Thanks to a ready supply of ecstasy from our Dutch neighbours, methamphetamine - known in its various forms as ice, crystal meth, P, glass and crank - is still fairly unknown in Britain. In America, Australasia and many parts of the Far East, however, it has rapidly become the drug of choice for a whole cross-section of users. It's cheap, addictive and easy to make, with most of the ingredients found legally in chemists and hardware shops. According to the UN, in the past year 34 million people worldwide have taken methamphetamine or amphetamine, making it more prevalent than heroin and cocaine combined and over four times more widespread than ecstasy.
America's Drug Enforcement Administration is not renowned for its objective assessment of problems associated with drugs ("smoking marijuana leads to changes in the brain similar to those caused by the use of heroin and cocaine"), but when it dramatically declared earlier this year that meth was "the number one threat to rural America", there was more than a little truth in the comment. If trends continue in parts of the west and mid-west every other person arrested will test positive for the drug. In Tennessee the police talk not in terms of a problem but a "plague". In North Carolina judges are currently considering whether "cooking" methamphetamine creates a weapon of mass destruction as defined under the WMD statute. And, in perhaps the most startling illustration of the situation, 11 TV stations in Hawaii simultaneously screened a one-hour prime-time documentary about the drug in September, without any commercial breaks.
"It's a shit drug, one of the worst you could ever do," says Åkerlund. "I can understand some drugs, but there is nothing good about this - after the first three times even the high is not good. It tears you down so fast - you lose your teeth, your skin, everything in six months. It surprised me early on when we were researching the film that everybody I spoke to had a first-hand experience, or close friend who had been involved with the drug. It's a real growing problem."
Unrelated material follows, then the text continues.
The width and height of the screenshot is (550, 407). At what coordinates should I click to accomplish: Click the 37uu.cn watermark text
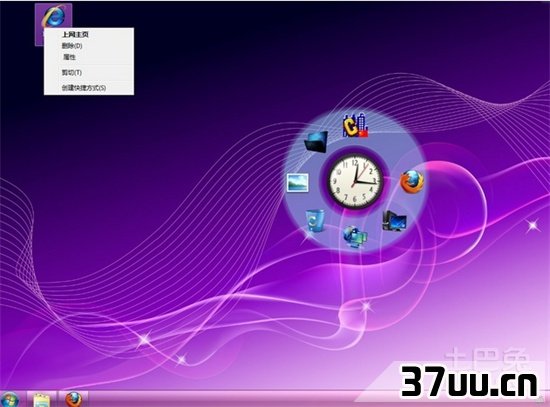pyautogui.click(x=469, y=382)
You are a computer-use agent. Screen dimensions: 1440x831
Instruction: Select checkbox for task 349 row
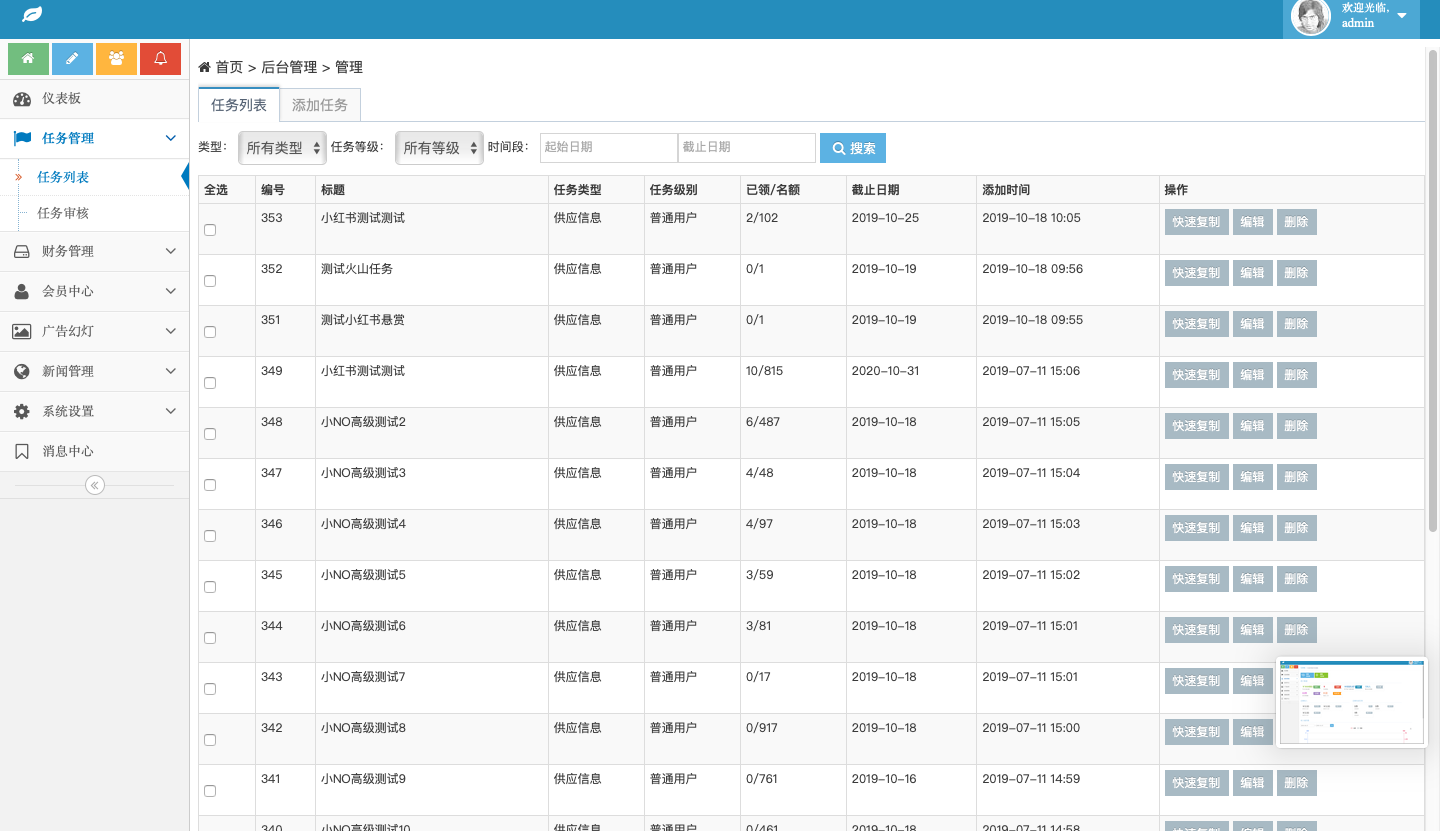tap(210, 383)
Spun undoubtedly has all the essentials of the drug film genre: visual trickery; a cool soundtrack from Billy Corgan; a hip cast including Brittany Murphy, Mena Suvari and Jason Schwartzman; and a few names who were considered past-it but have become fashionable again (Mickey Rourke and Deborah Harry). But it rises above the pack in both creatively bringing a neglected drug to the cinema screen and providing one of the more enlightened anti-drug statements of recent years.
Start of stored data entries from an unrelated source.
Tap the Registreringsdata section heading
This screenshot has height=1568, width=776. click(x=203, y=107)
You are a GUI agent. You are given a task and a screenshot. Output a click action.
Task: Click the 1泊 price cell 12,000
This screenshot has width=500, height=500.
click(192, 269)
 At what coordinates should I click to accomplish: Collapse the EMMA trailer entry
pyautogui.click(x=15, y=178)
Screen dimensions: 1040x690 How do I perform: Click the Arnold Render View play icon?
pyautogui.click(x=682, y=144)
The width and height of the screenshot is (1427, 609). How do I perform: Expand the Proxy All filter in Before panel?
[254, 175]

Based on the experiences of screenwriter and recovering meth addict Will De Los Santos, the film follows three sleepless days in the life of dropout meth-head Ross (Schwartzman), from his initial attempt to score at his run-down dealer's house to his recruitment by the local cook of the drug (Rourke), who hires him as a driver and errand boy in exchange for free gear. As Ross snorts his way round LA we meet an assortment of messed-up addicts, phone sex operators and giggling strippers who chart his downward spiral in a dark comic fashion. Sleep is a foreign country to most of the characters here, so dialogue and plot were never going to be omnipotent. Instead, Åkerlund strives to bring us as close to the meth experience as possible without having to gather up the Sudafed pills, battery acid, iodine tincture and red phosphorus that are needed to cook it up.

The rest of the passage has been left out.